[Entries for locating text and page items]

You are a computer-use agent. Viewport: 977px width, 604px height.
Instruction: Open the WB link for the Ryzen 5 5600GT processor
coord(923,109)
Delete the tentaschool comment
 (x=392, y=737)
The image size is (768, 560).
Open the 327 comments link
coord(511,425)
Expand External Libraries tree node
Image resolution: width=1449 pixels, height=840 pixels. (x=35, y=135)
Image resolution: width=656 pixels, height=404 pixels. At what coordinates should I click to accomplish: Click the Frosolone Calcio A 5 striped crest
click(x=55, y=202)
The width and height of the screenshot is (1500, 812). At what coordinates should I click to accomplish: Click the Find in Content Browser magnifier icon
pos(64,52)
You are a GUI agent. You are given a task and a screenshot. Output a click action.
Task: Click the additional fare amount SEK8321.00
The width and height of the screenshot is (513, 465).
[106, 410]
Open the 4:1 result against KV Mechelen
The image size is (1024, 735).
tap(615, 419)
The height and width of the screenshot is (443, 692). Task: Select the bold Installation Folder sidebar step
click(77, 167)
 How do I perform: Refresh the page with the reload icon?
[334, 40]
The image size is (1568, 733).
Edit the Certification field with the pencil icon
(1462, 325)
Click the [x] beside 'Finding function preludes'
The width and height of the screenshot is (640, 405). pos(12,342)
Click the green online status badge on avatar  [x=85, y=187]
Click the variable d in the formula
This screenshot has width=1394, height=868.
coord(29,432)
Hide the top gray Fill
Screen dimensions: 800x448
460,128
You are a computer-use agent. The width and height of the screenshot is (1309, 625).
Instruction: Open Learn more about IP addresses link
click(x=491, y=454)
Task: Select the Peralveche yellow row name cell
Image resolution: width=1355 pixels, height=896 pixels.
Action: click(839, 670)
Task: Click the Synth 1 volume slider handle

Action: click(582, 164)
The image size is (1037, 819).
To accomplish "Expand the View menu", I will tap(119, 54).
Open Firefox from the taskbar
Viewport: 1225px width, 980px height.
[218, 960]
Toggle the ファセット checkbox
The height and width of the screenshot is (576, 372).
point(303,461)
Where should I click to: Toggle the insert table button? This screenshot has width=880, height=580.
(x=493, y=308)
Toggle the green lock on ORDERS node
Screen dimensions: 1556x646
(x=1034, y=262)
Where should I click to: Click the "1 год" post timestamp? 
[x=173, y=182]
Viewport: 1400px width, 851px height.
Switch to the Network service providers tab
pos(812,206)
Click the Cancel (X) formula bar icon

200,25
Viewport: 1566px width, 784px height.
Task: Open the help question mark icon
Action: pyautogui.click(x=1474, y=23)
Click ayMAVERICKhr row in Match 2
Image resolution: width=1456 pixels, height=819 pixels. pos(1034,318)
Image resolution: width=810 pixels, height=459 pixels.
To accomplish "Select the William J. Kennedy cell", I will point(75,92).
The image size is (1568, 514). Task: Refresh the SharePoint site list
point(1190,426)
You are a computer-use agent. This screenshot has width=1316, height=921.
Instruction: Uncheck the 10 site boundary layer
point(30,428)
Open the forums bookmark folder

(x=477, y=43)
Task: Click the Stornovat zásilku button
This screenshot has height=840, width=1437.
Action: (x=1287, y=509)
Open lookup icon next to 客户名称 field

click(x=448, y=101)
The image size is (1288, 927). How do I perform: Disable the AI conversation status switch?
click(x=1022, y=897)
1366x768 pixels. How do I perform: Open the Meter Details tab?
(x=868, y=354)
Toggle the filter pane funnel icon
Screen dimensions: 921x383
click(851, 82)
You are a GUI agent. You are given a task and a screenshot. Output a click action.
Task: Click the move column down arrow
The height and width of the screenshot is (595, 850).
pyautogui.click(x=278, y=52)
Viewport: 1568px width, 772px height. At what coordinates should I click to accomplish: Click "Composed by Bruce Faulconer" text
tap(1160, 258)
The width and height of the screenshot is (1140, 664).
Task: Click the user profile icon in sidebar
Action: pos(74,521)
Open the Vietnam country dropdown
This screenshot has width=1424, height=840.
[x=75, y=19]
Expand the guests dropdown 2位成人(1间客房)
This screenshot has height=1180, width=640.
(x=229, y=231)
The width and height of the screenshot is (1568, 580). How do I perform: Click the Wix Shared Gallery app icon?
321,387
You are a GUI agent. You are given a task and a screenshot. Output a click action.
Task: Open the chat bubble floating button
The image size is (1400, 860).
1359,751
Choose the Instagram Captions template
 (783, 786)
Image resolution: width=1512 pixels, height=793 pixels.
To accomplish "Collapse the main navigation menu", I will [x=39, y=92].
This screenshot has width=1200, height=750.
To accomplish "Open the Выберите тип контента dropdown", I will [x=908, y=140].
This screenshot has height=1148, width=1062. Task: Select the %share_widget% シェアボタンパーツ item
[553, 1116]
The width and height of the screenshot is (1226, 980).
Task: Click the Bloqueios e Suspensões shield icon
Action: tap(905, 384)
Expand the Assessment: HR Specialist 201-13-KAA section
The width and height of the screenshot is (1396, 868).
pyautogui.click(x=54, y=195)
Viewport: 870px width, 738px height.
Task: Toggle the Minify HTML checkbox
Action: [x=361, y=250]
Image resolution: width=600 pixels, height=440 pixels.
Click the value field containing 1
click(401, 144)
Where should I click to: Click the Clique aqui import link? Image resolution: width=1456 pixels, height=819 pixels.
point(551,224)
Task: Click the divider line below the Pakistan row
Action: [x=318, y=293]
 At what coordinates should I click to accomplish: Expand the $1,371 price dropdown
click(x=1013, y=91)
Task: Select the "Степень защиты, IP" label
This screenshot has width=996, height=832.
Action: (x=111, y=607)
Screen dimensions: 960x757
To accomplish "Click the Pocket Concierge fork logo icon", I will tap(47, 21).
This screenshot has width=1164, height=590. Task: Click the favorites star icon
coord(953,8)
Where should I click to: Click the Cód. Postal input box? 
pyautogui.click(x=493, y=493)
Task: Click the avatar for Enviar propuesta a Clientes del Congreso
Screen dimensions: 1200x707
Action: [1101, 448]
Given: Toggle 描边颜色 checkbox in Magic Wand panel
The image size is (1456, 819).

EXERCISE AIM
Quote the material word for word, from its first line through the line containing "coord(511,425)".

CORRECT ANSWER
You are a computer-use agent. Viewport: 977px width, 604px height.
Instruction: Open the WB link for the Ryzen 5 5600GT processor
coord(923,109)
Delete the tentaschool comment
 (x=392, y=737)
The image size is (768, 560).
Open the 327 comments link
coord(511,425)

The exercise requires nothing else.